▶ **Material for the task**:

'''

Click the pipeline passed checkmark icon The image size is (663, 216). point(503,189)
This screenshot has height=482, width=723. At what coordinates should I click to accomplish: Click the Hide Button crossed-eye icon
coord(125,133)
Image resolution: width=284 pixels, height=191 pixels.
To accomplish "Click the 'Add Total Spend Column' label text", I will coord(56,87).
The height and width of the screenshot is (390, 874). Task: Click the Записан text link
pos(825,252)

'''
'''

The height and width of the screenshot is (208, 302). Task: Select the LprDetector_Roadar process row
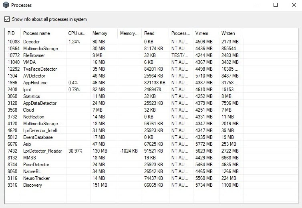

'''

▶ **The task**:
Starting at the row that contains "Image resolution: width=284" and ending with the row that contains "pos(825,252)", set out those rows as a numbered list, leaving out any blank lines.

▶ **Expected answer**:
1. Image resolution: width=284 pixels, height=191 pixels.
2. To accomplish "Click the 'Add Total Spend Column' label text", I will coord(56,87).
3. The height and width of the screenshot is (390, 874). Task: Click the Записан text link
4. pos(825,252)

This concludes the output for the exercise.